Charles Taylor et Gérard Bouchard ont dévoilé leur rapport très attendu, jeudi, à Montréal. (Photo Ivanoh Demers)
Tristan Péloquin - Oui au port de signes religieux pour les enseignantes, les professionnels de la santé et les fonctionnaires, mais pas pour les policiers, les juges et les gardiens de prison. Voilà une des 37 recommandations rendues publiques jeudi par la Commission Bouchard-Taylor sur les accommodements raisonnables.
Dans leur document de 307 pages, les deux commissaires préconisent également, «au nom de la séparation entre l’État et les Églises, au nom aussi de la neutralité de l’État», le retrait du crucifix au-dessus du siège du président de l’Assemblée nationale. «Pour la même raison, la récitation de prières aux réunions des conseils municipaux devrait être abandonnée dans les nombreuses municipalités où ce rite est toujours pratiqué», recommandent MM. Bouchard et Taylor.
Au sujet des signes religieux, les commissaires estiment qu’«une enseignante ne pourrait par exemple revêtir une burka ou un niqab en classe et s’acquitter adéquatement de sa tâche », mais qu’en revanche, « le foulard (islamique), lui, ne compromet ni la communication ni la socialisation ». «Les jeunes qui sont exposés dès le bas âge à la diversité qu’ils rencontreront à l’extérieur de l’école pourront démystifier plus facilement les différences et seront moins prompts à les appréhender sous le mode de la menace », justifient-ils.
« Il n’en demeure pas moins que l’interdiction du port de signes religieux pour une gamme restreinte de fonctions se justifie mieux, poursuivent les commissaires. On peut avancer que l’exigence d’une apparence d’impartialité s’impose au plus haut point dans le cas de juges, des policiers et des gardiens de prison, qui détiennent tous un pouvoir de sanction et même de coercition à l’endroit de personnes qui se trouvent en position de dépendance et de vulnérabilité.»
Durant les différents forums qui ont été tenus, plusieurs intervenants ont demandé l’adoption d’une loi sur la laïcité. Les deux commissaires préconisent plutôt la production par le gouvernement d’un « Livre blanc sur la laïcité». « Il importe que l’État formalise et énonce la conception de la laïcité qui prévaut déjà en pratique et que, ce faisant, les balises qui la circonscrivent soient affirmées et précisées », écrivent-ils. MM. Bouchard et Taylor soulignent cependant que leurs travaux ne leur permettent pas de « constater un hausse importante et soudaine des ajustements ou des accommodements consentis dans les institutions publiques ». « Nous n’avons pas constaté non plus que le fonctionnement normal de nos institutions aurait été perturbé par ce type de demandes. » En fait, leur analyse révèle que 55% des cas recensés par les médias durant les 22 dernières années l’ont été pendant la seule période allant de mars 2006 à juin 2007. « Autrement dit, la vision négative des accommodements qui s’est propagée dans la population reposait souvent sur une perception erronée ou partielle des pratiques ayant cours sur le terrain. »

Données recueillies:
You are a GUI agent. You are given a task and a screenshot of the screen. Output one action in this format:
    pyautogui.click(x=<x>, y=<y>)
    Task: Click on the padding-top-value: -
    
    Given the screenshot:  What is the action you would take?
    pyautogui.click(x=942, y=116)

#### À faire:
A - D'après l'extrait, combien de recommandations la Commission Bouchard-Taylor a-t-elle rendues publiques ?
B - Recopiez tout le passage de l'extrait, depuis « Tristan Péloquin - Oui » jusqu'à « Bouchard et Taylor. ».

#### Réponses numérotées:
A - Elle en a rendu publiques 37.

B -
Tristan Péloquin - Oui au port de signes religieux pour les enseignantes, les professionnels de la santé et les fonctionnaires, mais pas pour les policiers, les juges et les gardiens de prison. Voilà une des 37 recommandations rendues publiques jeudi par la Commission Bouchard-Taylor sur les accommodements raisonnables.
Dans leur document de 307 pages, les deux commissaires préconisent également, «au nom de la séparation entre l’État et les Églises, au nom aussi de la neutralité de l’État», le retrait du crucifix au-dessus du siège du président de l’Assemblée nationale. «Pour la même raison, la récitation de prières aux réunions des conseils municipaux devrait être abandonnée dans les nombreuses municipalités où ce rite est toujours pratiqué», recommandent MM. Bouchard et Taylor.